### Directions
When a line of the entries contains "each", please list that line.

### Listed records
»»
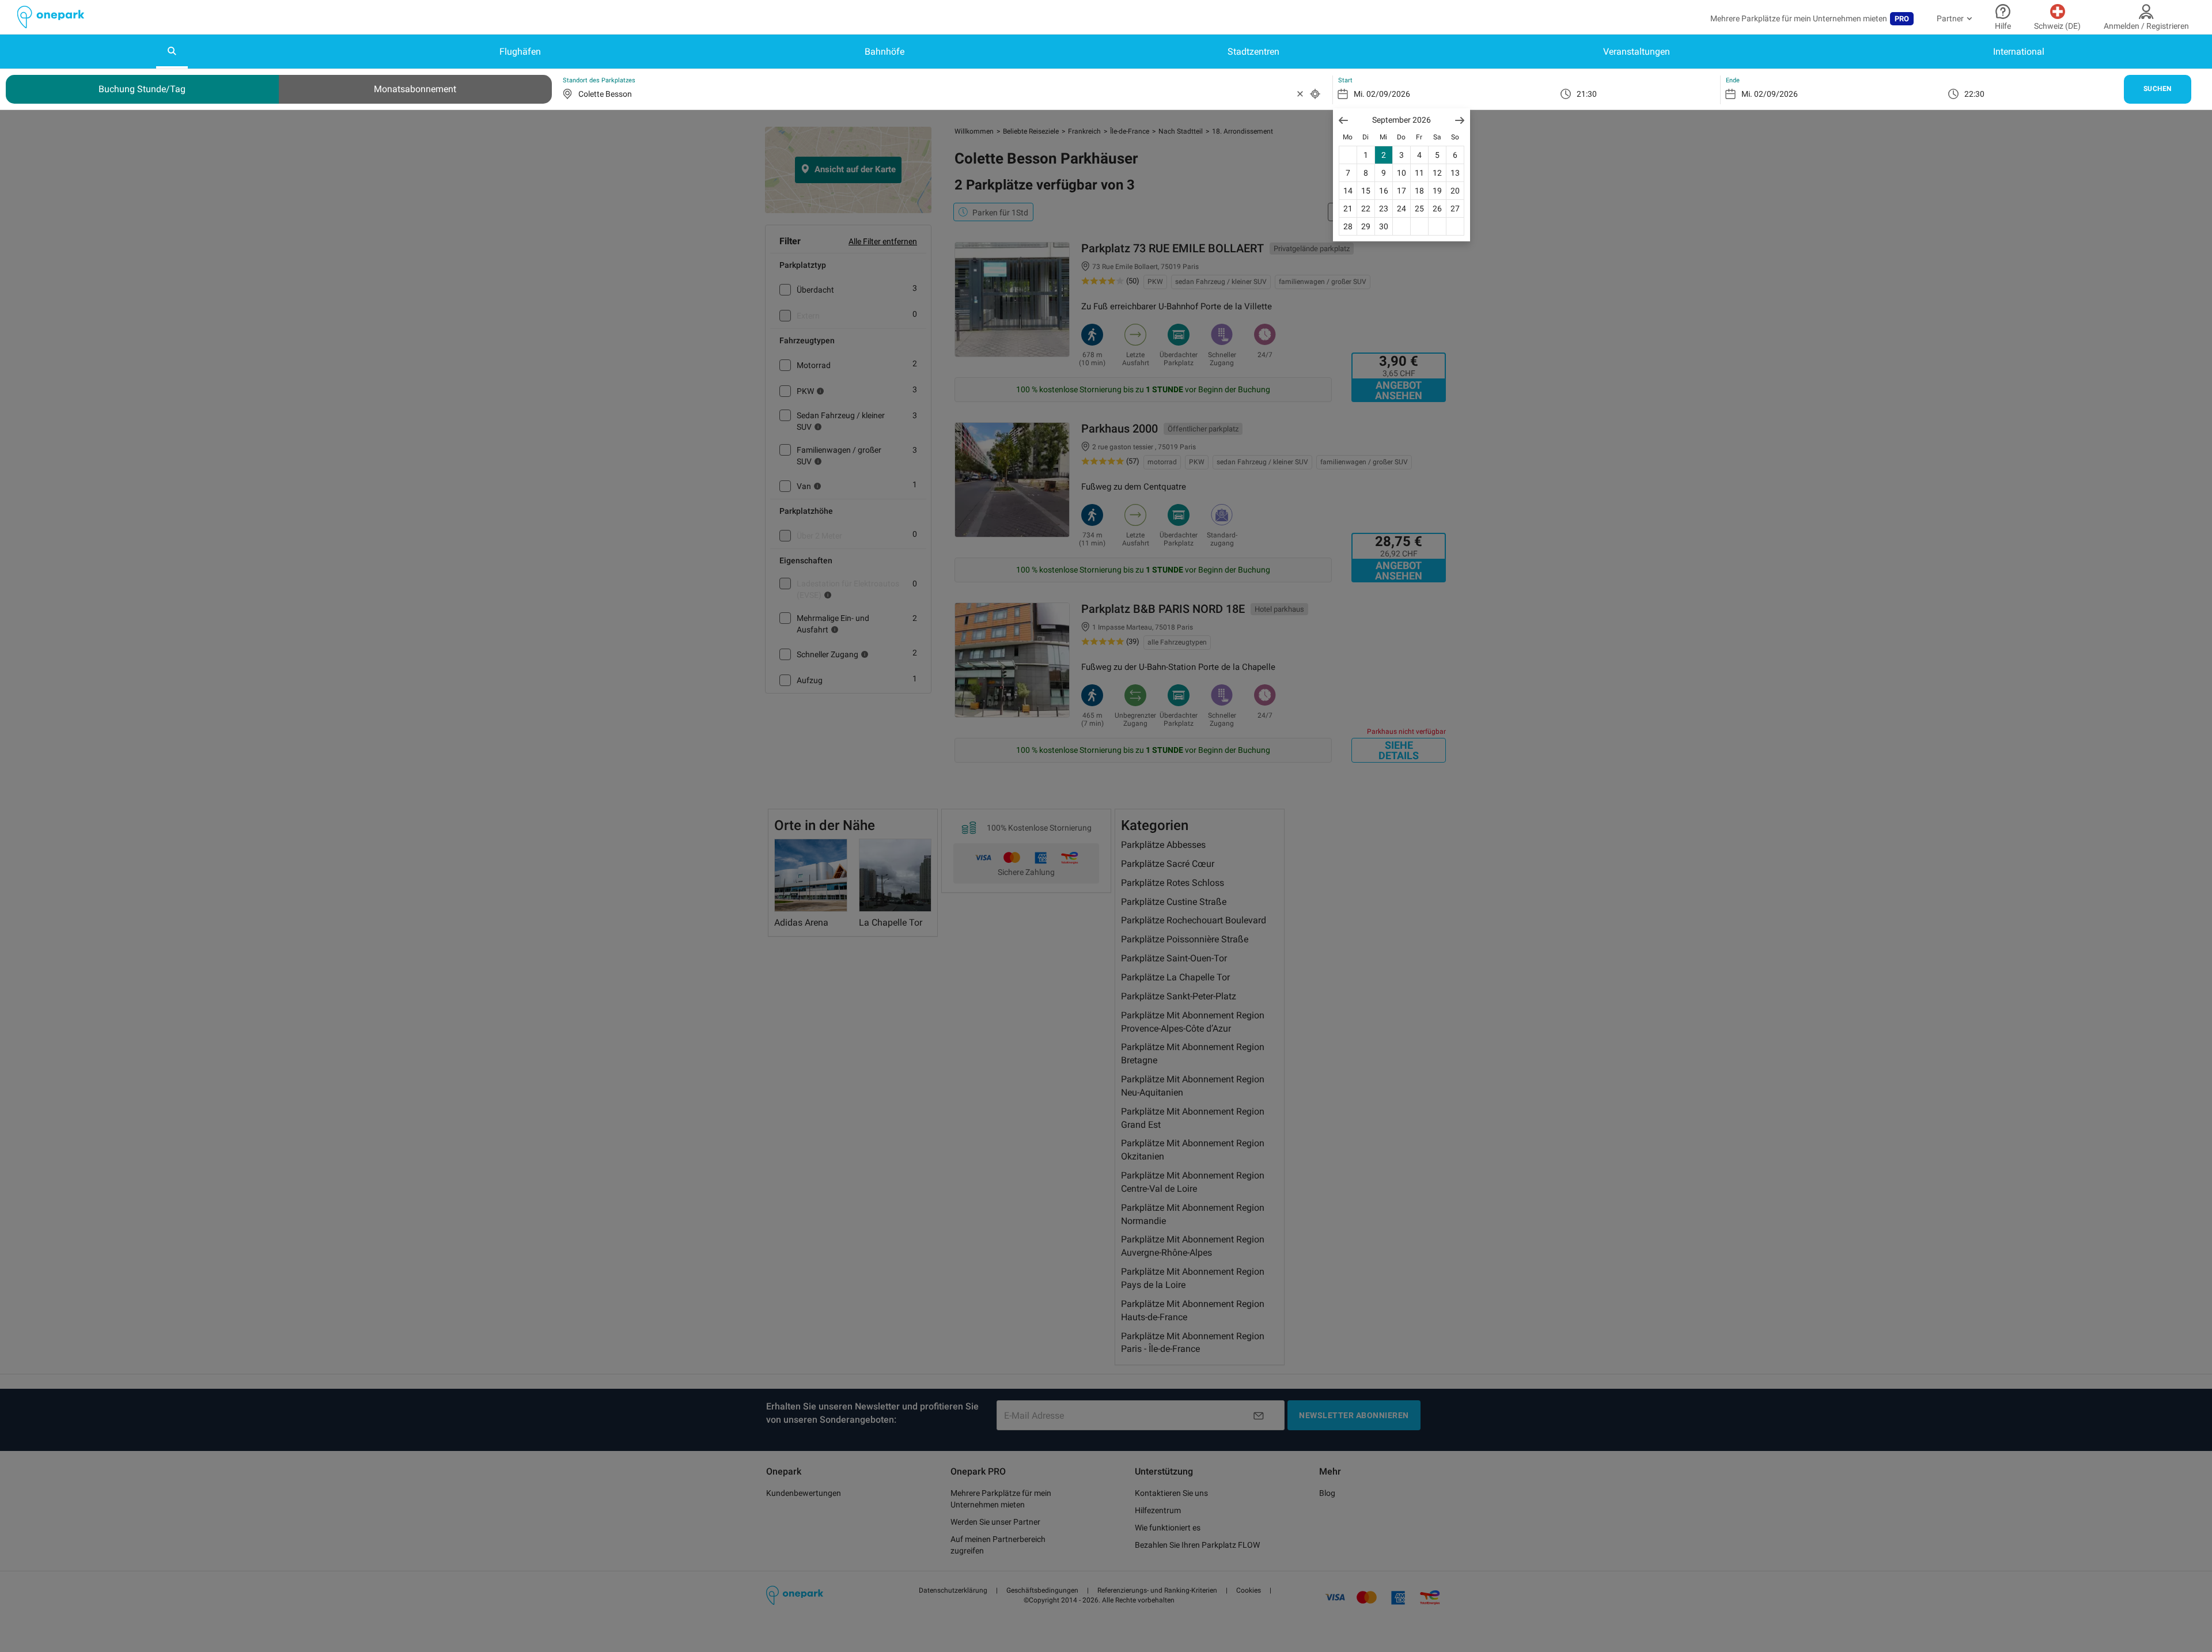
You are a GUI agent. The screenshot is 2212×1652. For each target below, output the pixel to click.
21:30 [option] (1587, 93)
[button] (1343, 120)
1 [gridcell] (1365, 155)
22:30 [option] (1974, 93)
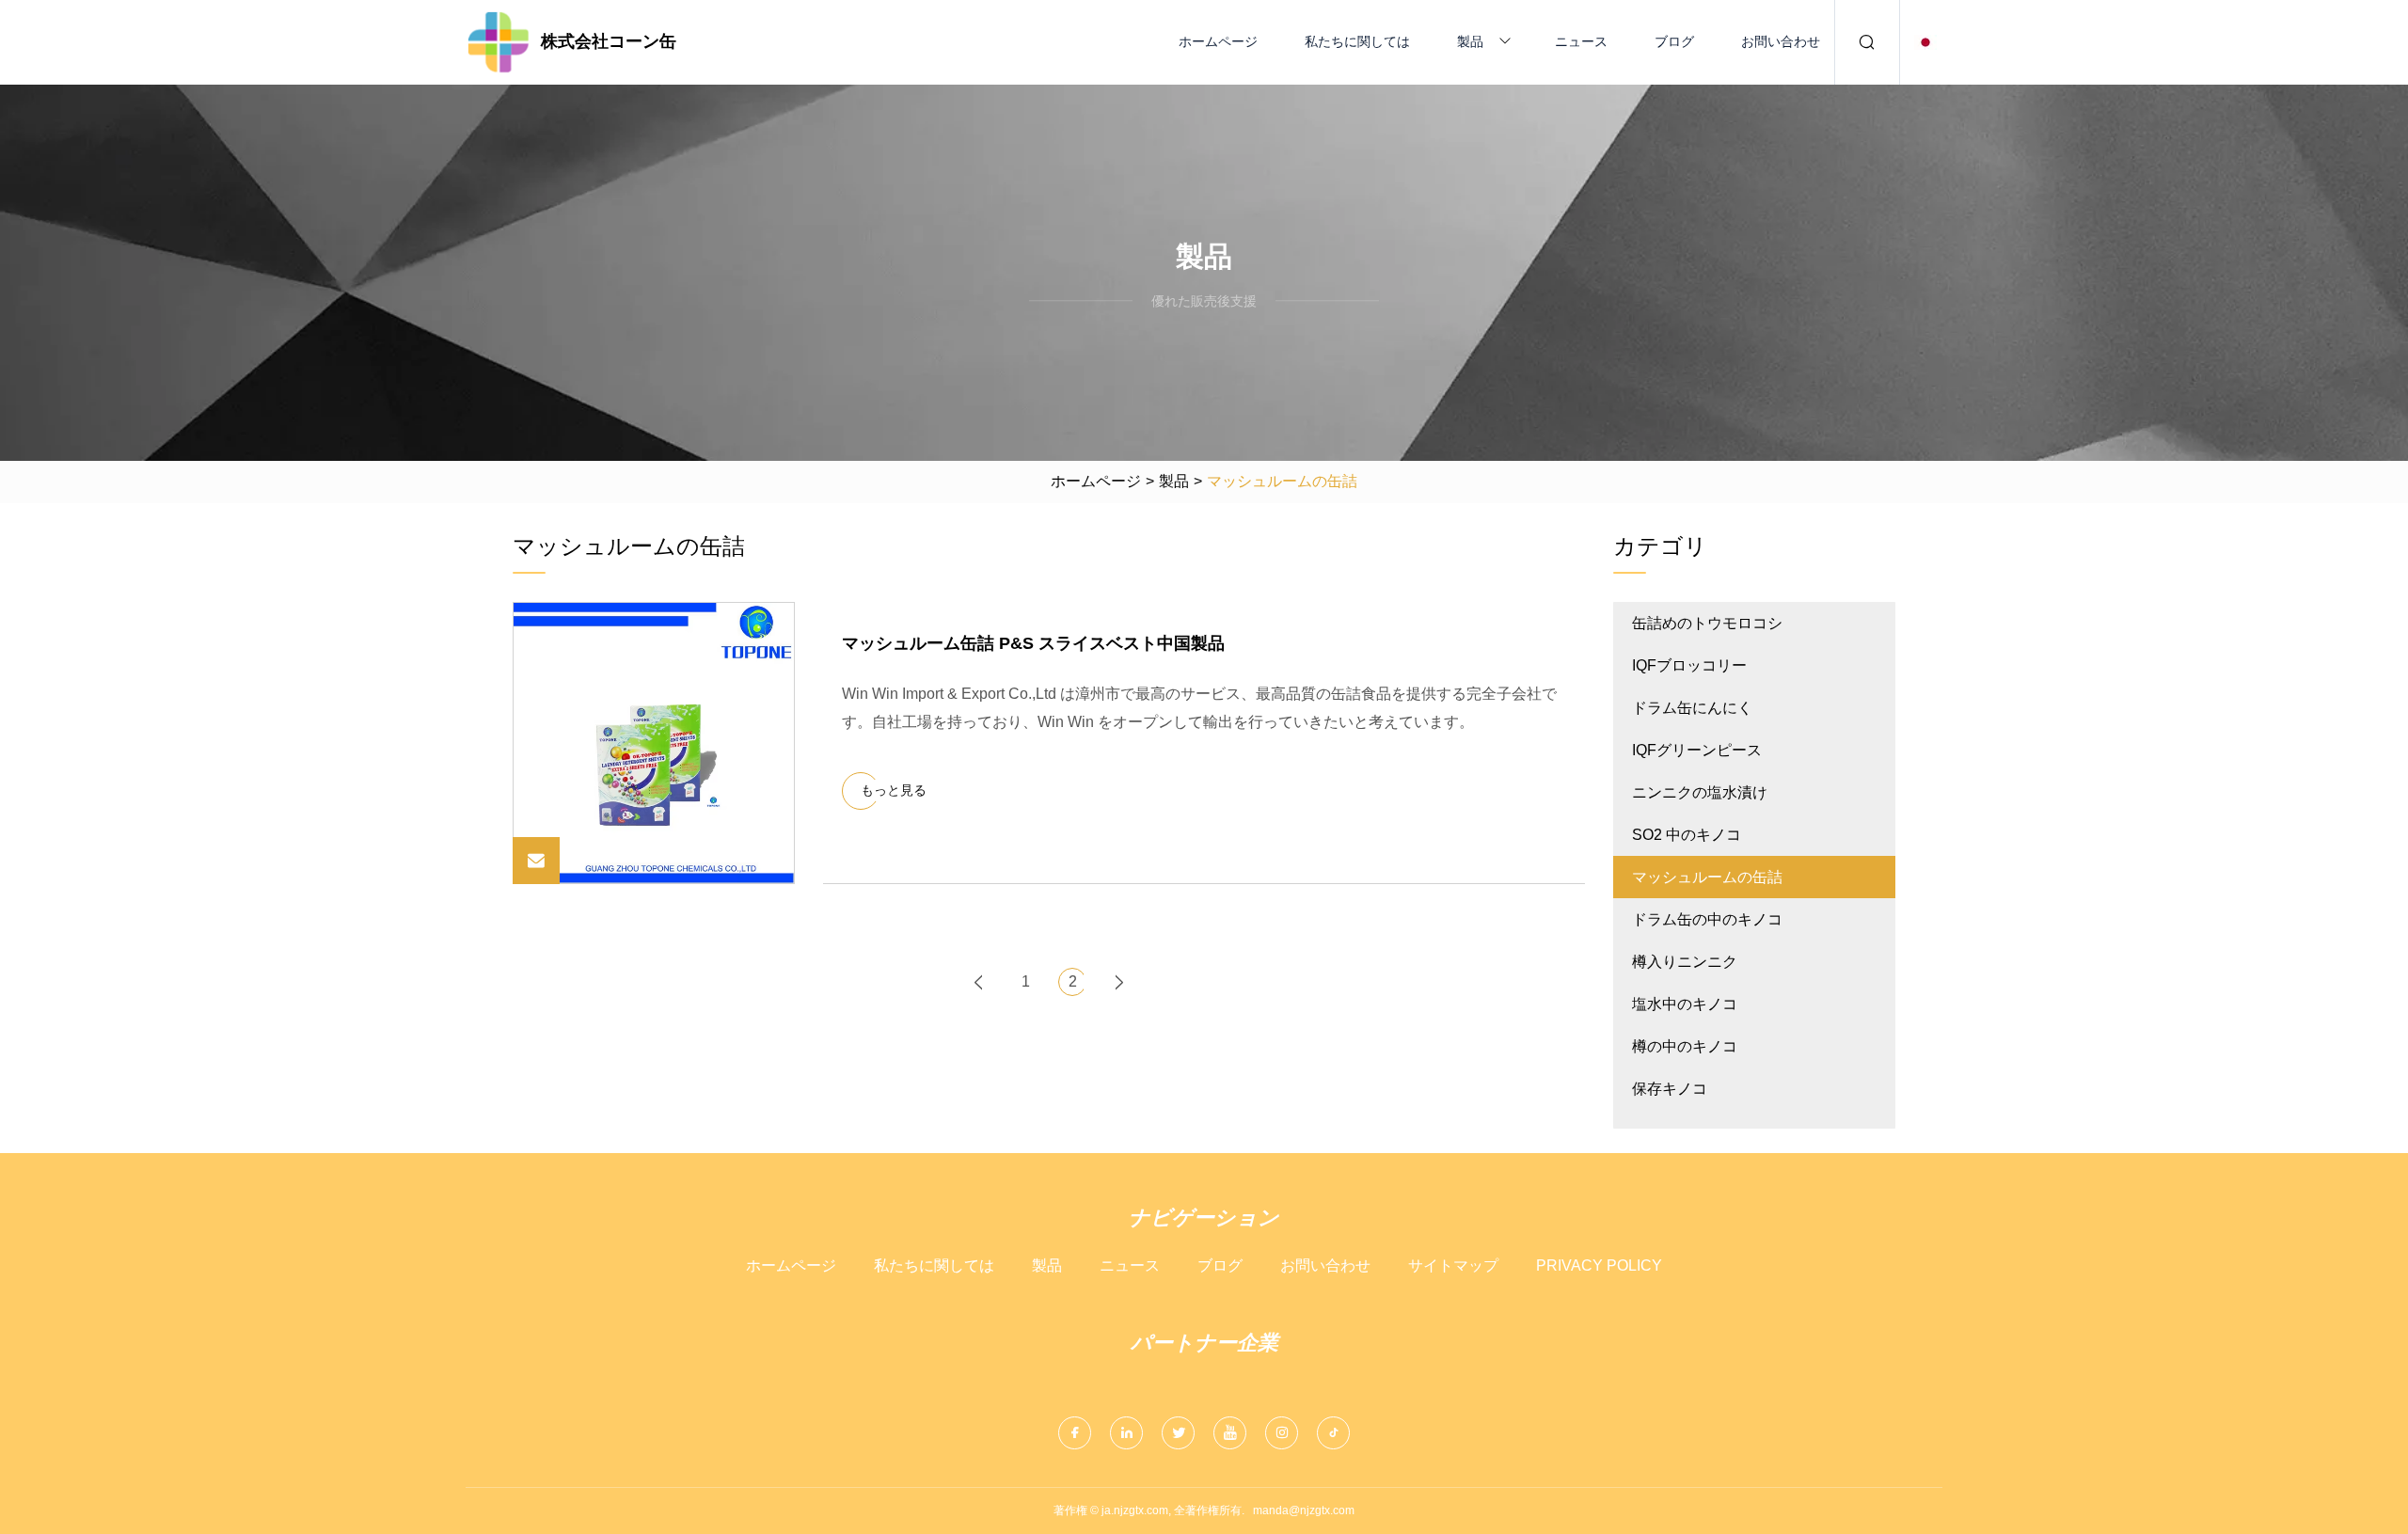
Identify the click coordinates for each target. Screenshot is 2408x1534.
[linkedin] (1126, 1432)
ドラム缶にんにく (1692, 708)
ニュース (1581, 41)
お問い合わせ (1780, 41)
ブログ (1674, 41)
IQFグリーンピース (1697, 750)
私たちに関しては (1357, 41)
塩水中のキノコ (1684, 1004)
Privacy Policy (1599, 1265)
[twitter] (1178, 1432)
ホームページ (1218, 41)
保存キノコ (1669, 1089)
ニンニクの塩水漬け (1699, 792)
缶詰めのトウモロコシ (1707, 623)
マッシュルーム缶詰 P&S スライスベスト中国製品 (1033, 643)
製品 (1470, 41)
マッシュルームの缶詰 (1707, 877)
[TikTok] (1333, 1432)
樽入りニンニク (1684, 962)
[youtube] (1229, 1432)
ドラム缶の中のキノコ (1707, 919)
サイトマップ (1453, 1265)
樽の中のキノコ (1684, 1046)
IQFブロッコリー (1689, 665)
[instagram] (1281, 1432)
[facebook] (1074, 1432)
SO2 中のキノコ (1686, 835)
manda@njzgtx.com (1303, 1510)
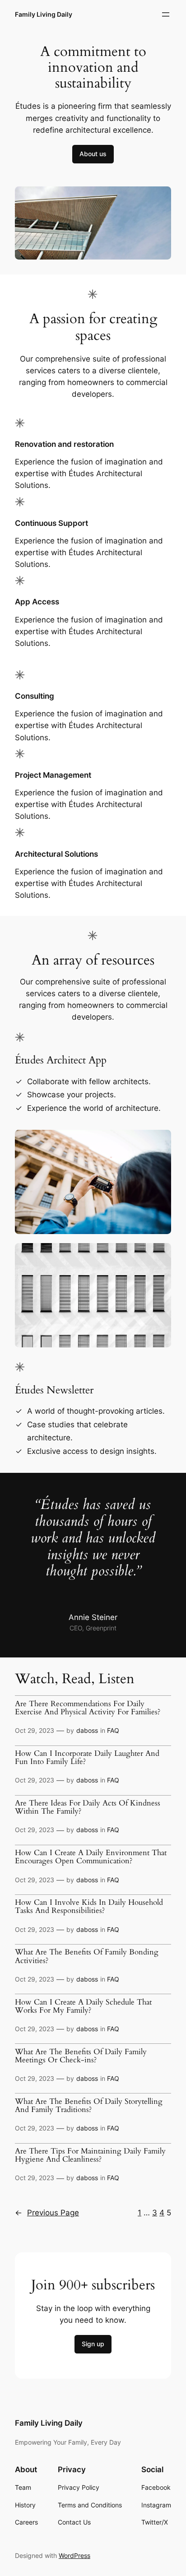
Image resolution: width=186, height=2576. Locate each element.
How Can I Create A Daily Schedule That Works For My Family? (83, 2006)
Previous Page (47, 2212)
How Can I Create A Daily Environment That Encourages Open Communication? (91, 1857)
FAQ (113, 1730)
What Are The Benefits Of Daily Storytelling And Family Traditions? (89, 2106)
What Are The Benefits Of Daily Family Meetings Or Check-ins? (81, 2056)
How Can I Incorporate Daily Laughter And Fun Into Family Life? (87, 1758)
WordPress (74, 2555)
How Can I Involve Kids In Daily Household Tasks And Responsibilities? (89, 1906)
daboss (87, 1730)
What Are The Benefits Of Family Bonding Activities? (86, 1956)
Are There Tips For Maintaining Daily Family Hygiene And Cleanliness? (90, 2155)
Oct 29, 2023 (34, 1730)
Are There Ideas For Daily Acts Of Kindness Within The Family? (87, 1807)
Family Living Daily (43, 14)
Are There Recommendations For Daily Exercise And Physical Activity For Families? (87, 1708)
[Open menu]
««
### Completed task
You are a GUI agent. The screenshot is 2212×1652. For each target below, output the pixel to click.
Identify the click coordinates for each target. Screenshot is 2408x1534.
Image resolution: width=186, height=2576. Locate each element.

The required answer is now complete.